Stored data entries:
>>
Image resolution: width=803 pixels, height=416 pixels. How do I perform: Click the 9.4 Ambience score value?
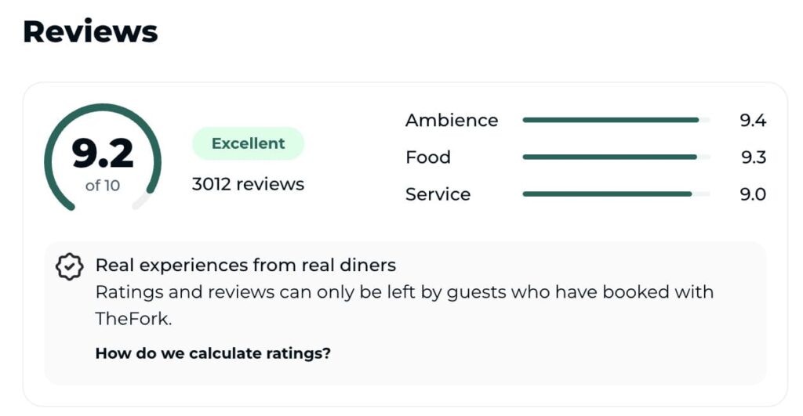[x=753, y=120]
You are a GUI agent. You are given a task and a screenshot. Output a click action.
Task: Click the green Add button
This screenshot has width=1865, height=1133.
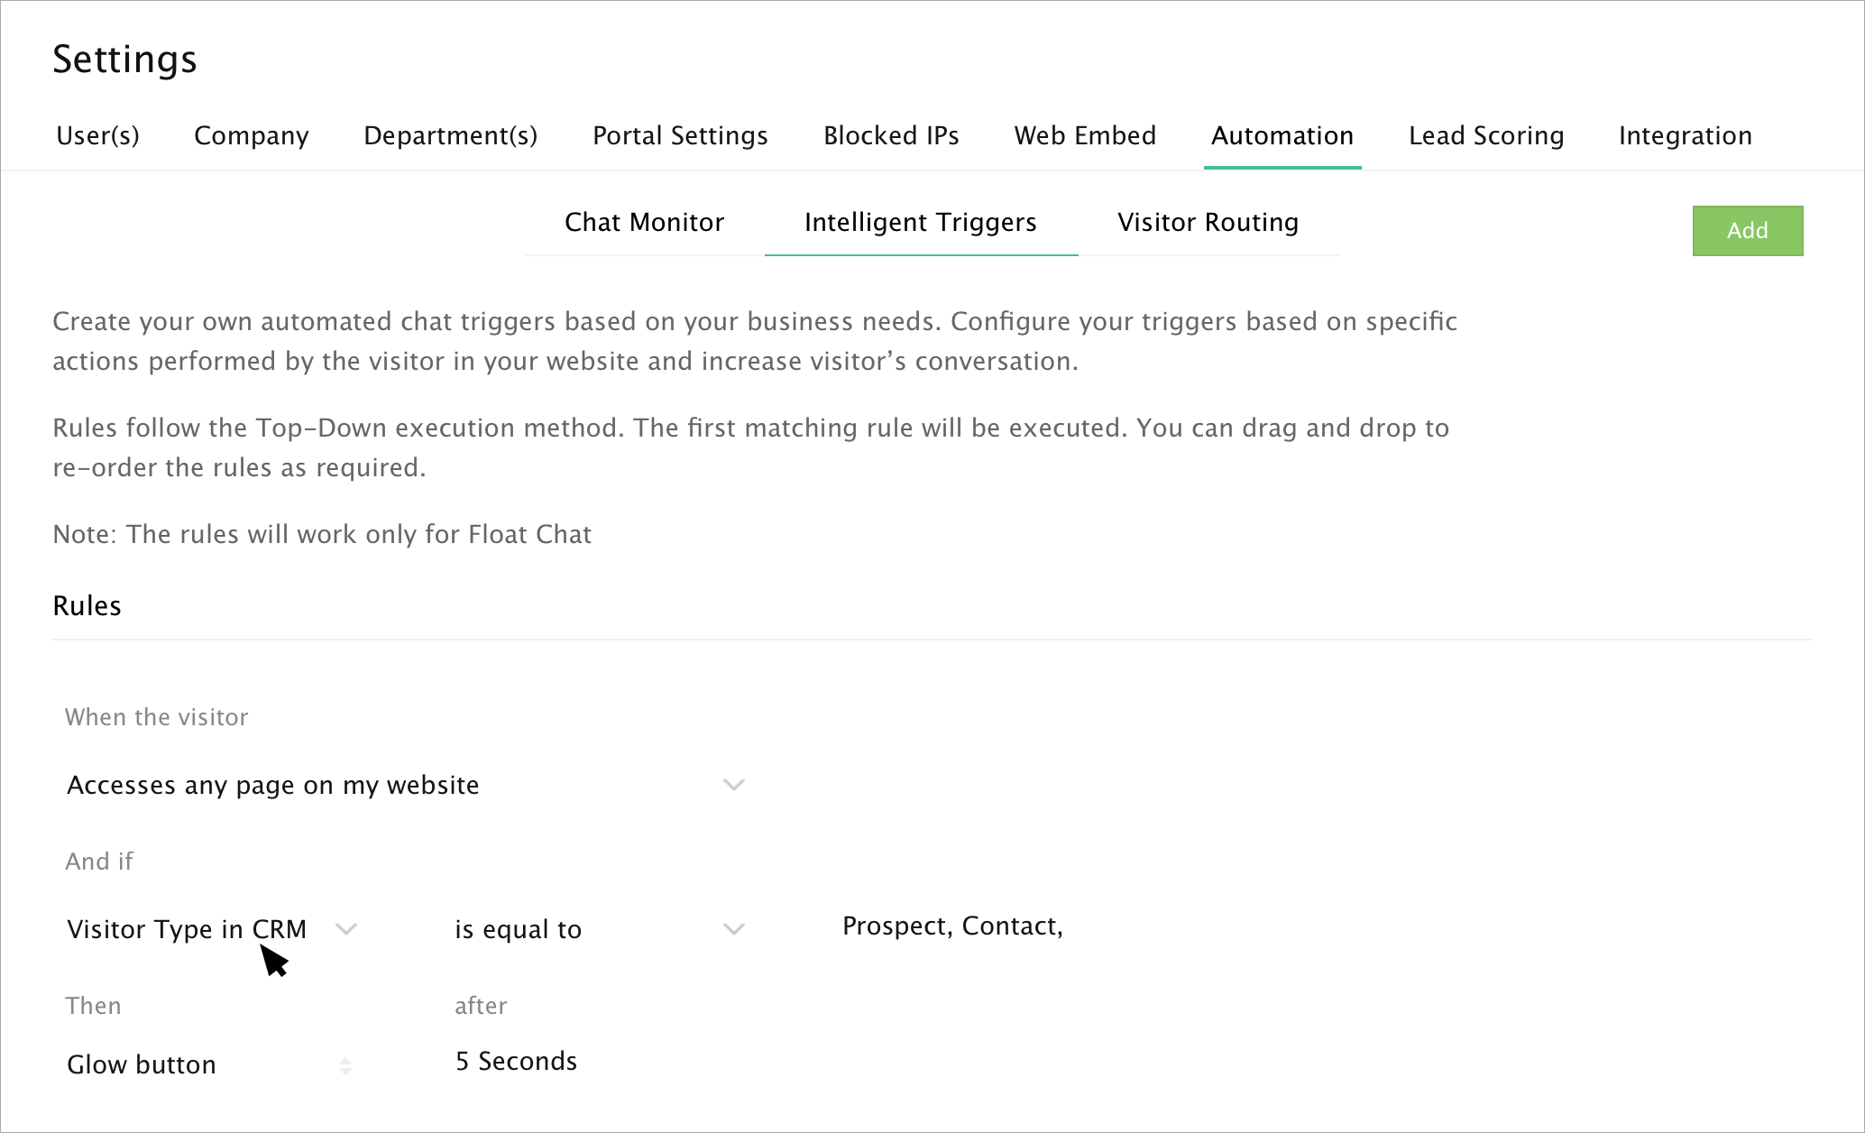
<<
◆ **Required work**
Looking at the entries, count the lines where the word "screenshot" appears, and state the count by itself.

◆ **Response area**
2